Andy takes the news silently. Our relationship with Norah is hard on everyone, but perhaps it’s hardest on him. She’s neither his sister nor his mother. I know a part of him wishes we could ditch her entirely. A part of me wishes that, too.

When I was little, the Bell twins asked me why I didn’t have a mom. I told them that she was the princess of Pakistan—I’d overheard the name on the news and thought it sounded pretty—and she gave me to my parents, because I was a secret baby with the palace gardener, and her husband, the evil prince, would kill us if he knew I existed.

“So you’re a princess?” Calliope asked.

“No. My mom is a princess.”

“That means you’re a princess, too,” Cricket said, awed.

Calliope narrowed her eyes. “She’s not a princess. There’s no such thing as evil princes or Pakistan.”

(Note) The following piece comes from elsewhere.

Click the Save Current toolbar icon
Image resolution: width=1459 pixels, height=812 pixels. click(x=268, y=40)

“There is, too! And I am!” But I still remember the hot rush of blood I felt when they came back later that afternoon, and I realized I’d been caught.

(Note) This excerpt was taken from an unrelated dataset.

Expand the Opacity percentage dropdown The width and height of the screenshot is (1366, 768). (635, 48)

Calliope crossed her arms. “We know the truth. Our parents told us.”

“Does your mom really not have a house?” Cricket asked. “Is that why you can’t live with her?”

It was one of the most shameful moments of my childhood. So when my classmates began asking, I kept it simple: “I don’t know who she is. I’ve never met her.” I became a regular adoption story, a boring one. Having two fathers isn’t an issue here. But a few years ago, Cricket and I were watching television when he turned to me and unexpectedly asked, “Why do you pretend like you don’t have a mom?”

I squirmed. “Huh?”

Cricket was messing with a paper clip, bending it into a complicated shape. “I mean, she’s okay now. Right?” He meant sober, and she had been for a year. But she was still Norah.

I just

looked

at him.

And I could see him remembering the past. The Bells had heard my screaming birth mother for years, whenever she’d show up wasted and unannounced.

He lowered his eyes and dropped the subject.

I’m grateful that my genetics don’t bother Max. His father is a mean drunk who lives in a dangerous neighborhood of Oakland, and he doesn’t even know where his mother lives. If anything, Norah makes my relationship with Max stronger. We understand each other.

I leave Andy and head back upstairs. Through my window, I notice Calliope has left Cricket’s bedroom. He’s pacing. My torn pattern mocks me. The sumptuous, pale blue fabrics stacked on my sewing table have lost their luster. I touch them gently. They’re still soft. They still hold the promise of something better.